Pointing data for screenshots
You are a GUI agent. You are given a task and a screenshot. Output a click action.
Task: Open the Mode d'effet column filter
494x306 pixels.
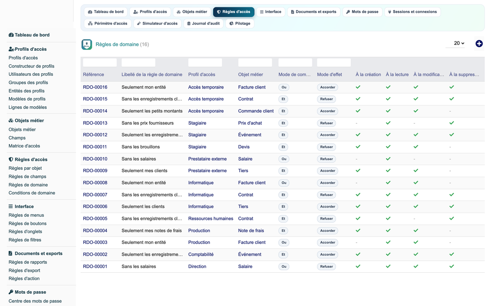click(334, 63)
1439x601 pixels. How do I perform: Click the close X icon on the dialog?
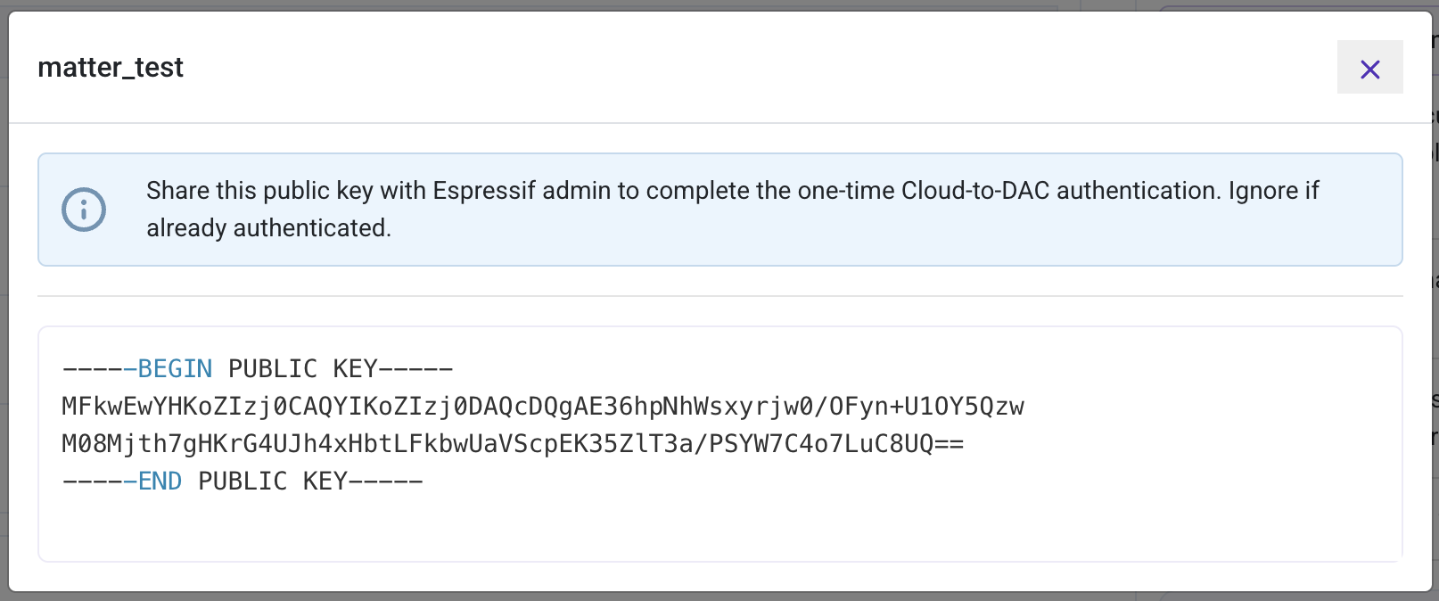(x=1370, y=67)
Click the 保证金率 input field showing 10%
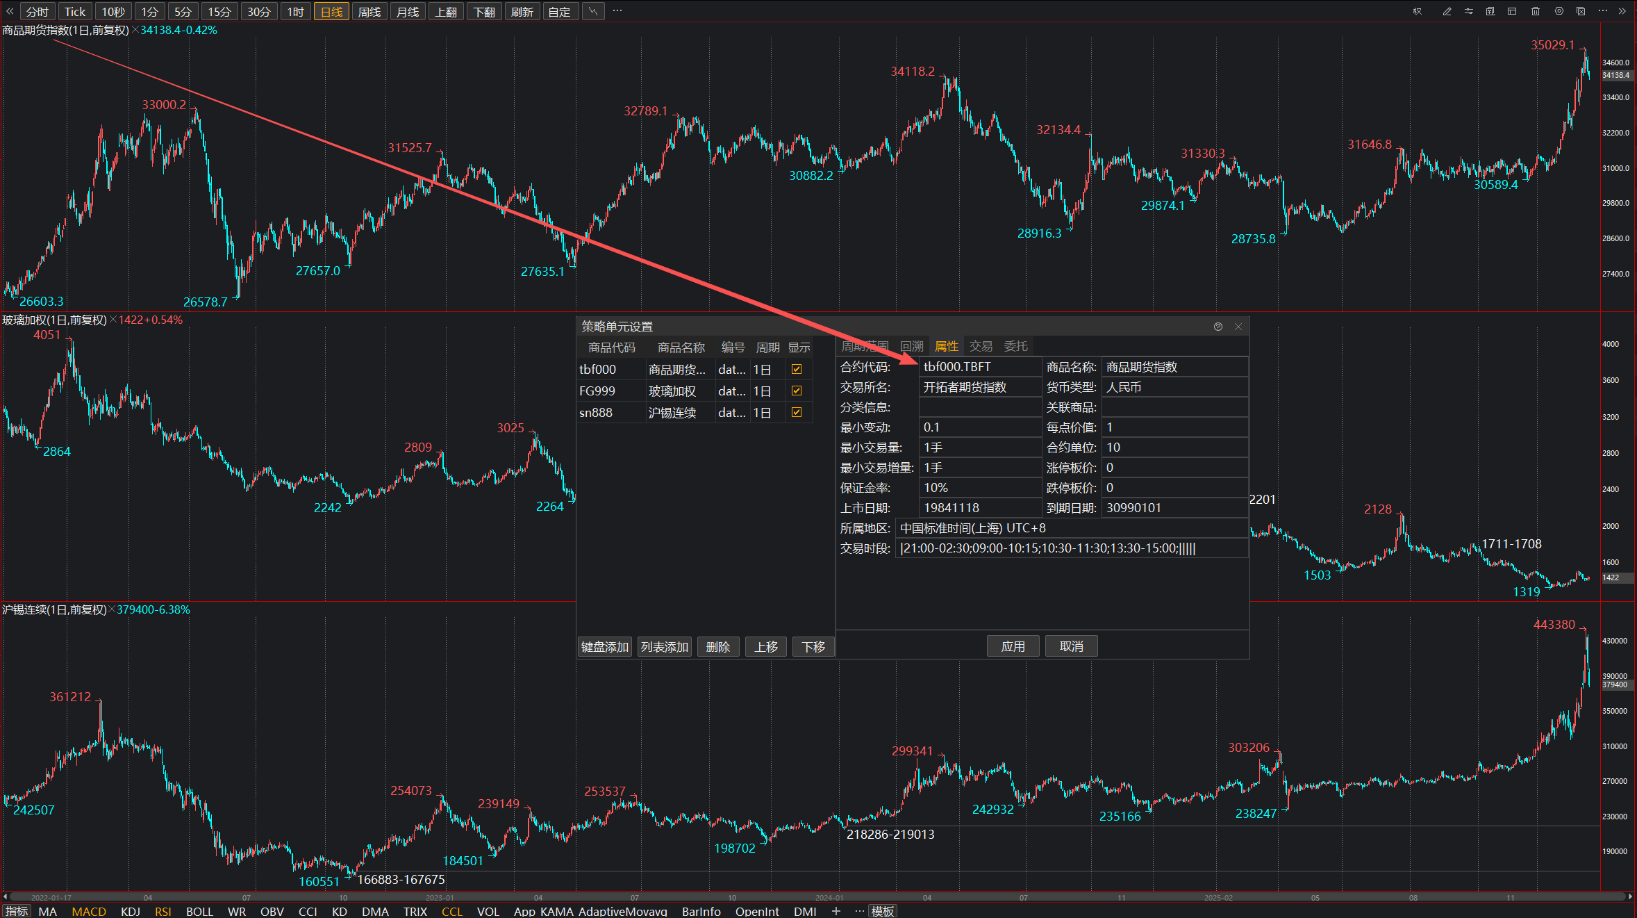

> **Goal**:
Please find each line in the records that contains the word "pixels" and copy those lines out in full.

> **Result for this exercise**:
494x306 pixels.
1439x601 pixels. How do I perform: Click the close X icon on the dialog?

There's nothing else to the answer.